▶ ACTIVITY
Give back every entry below, exactly as written.

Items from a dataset
######

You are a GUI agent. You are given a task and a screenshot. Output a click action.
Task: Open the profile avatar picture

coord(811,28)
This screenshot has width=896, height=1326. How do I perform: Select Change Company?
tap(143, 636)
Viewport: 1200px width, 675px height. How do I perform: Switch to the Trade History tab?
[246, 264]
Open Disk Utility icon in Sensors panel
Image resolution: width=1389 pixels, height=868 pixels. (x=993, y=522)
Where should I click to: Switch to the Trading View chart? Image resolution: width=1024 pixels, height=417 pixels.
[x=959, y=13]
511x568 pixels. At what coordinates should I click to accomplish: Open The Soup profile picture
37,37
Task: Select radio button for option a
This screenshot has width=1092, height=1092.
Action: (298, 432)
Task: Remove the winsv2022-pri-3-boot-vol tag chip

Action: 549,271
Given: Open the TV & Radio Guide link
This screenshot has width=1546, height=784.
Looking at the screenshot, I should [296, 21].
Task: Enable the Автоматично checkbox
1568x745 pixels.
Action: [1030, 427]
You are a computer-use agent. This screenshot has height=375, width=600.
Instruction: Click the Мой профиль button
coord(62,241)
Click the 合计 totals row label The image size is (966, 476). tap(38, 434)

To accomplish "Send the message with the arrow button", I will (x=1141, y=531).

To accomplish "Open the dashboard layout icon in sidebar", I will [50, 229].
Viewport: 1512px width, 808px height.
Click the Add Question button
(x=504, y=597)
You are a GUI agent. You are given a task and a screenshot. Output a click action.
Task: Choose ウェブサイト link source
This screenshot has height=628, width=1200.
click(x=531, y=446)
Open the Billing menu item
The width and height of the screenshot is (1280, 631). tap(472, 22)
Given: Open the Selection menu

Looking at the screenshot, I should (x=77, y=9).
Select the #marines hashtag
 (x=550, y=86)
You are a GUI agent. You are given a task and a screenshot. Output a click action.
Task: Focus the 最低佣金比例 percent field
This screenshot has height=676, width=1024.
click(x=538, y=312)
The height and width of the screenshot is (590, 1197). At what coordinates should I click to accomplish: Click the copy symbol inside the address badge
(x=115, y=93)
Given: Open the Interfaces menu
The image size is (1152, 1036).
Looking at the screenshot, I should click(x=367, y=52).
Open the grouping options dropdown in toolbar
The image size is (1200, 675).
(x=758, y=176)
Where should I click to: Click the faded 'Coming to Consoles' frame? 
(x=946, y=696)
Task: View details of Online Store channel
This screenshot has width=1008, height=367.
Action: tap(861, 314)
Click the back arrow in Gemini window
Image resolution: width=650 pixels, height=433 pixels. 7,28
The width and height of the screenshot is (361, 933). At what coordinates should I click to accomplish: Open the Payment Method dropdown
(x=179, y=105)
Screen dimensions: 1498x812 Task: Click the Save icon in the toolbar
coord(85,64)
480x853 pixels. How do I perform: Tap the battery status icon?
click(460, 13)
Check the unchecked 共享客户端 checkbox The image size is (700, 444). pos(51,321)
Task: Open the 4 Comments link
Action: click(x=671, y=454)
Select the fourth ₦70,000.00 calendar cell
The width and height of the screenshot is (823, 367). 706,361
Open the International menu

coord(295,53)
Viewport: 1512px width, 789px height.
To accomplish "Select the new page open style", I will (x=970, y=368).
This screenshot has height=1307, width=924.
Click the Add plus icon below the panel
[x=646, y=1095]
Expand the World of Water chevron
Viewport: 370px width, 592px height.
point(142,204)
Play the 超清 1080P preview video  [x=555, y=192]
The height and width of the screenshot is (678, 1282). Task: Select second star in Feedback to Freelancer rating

######

▶ EXPECTED ANSWER
You are a GUI agent. You are given a task and a screenshot. Output a click action.
Task: Open the profile avatar picture

coord(811,28)
This screenshot has width=896, height=1326. How do I perform: Select Change Company?
tap(143, 636)
Viewport: 1200px width, 675px height. How do I perform: Switch to the Trade History tab?
[246, 264]
Open Disk Utility icon in Sensors panel
Image resolution: width=1389 pixels, height=868 pixels. (x=993, y=522)
Where should I click to: Switch to the Trading View chart? Image resolution: width=1024 pixels, height=417 pixels.
[x=959, y=13]
511x568 pixels. At what coordinates should I click to accomplish: Open The Soup profile picture
37,37
Task: Select radio button for option a
This screenshot has width=1092, height=1092.
Action: (298, 432)
Task: Remove the winsv2022-pri-3-boot-vol tag chip

Action: 549,271
Given: Open the TV & Radio Guide link
This screenshot has width=1546, height=784.
Looking at the screenshot, I should [296, 21].
Task: Enable the Автоматично checkbox
1568x745 pixels.
Action: [1030, 427]
You are a computer-use agent. This screenshot has height=375, width=600.
Instruction: Click the Мой профиль button
coord(62,241)
Click the 合计 totals row label The image size is (966, 476). tap(38, 434)

To accomplish "Send the message with the arrow button", I will (x=1141, y=531).

To accomplish "Open the dashboard layout icon in sidebar", I will [50, 229].
Viewport: 1512px width, 808px height.
Click the Add Question button
(x=504, y=597)
You are a GUI agent. You are given a task and a screenshot. Output a click action.
Task: Choose ウェブサイト link source
This screenshot has height=628, width=1200.
click(x=531, y=446)
Open the Billing menu item
The width and height of the screenshot is (1280, 631). tap(472, 22)
Given: Open the Selection menu

Looking at the screenshot, I should (x=77, y=9).
Select the #marines hashtag
 (x=550, y=86)
You are a GUI agent. You are given a task and a screenshot. Output a click action.
Task: Focus the 最低佣金比例 percent field
This screenshot has height=676, width=1024.
click(x=538, y=312)
The height and width of the screenshot is (590, 1197). At what coordinates should I click to accomplish: Click the copy symbol inside the address badge
(x=115, y=93)
Given: Open the Interfaces menu
The image size is (1152, 1036).
Looking at the screenshot, I should click(x=367, y=52).
Open the grouping options dropdown in toolbar
The image size is (1200, 675).
(x=758, y=176)
Where should I click to: Click the faded 'Coming to Consoles' frame? 
(x=946, y=696)
Task: View details of Online Store channel
This screenshot has width=1008, height=367.
Action: tap(861, 314)
Click the back arrow in Gemini window
Image resolution: width=650 pixels, height=433 pixels. 7,28
The width and height of the screenshot is (361, 933). At what coordinates should I click to accomplish: Open the Payment Method dropdown
(x=179, y=105)
Screen dimensions: 1498x812 Task: Click the Save icon in the toolbar
coord(85,64)
480x853 pixels. How do I perform: Tap the battery status icon?
click(460, 13)
Check the unchecked 共享客户端 checkbox The image size is (700, 444). pos(51,321)
Task: Open the 4 Comments link
Action: click(x=671, y=454)
Select the fourth ₦70,000.00 calendar cell
The width and height of the screenshot is (823, 367). 706,361
Open the International menu

coord(295,53)
Viewport: 1512px width, 789px height.
To accomplish "Select the new page open style", I will (x=970, y=368).
This screenshot has height=1307, width=924.
Click the Add plus icon below the panel
[x=646, y=1095]
Expand the World of Water chevron
Viewport: 370px width, 592px height.
point(142,204)
Play the 超清 1080P preview video  [x=555, y=192]
The height and width of the screenshot is (678, 1282). Task: Select second star in Feedback to Freelancer rating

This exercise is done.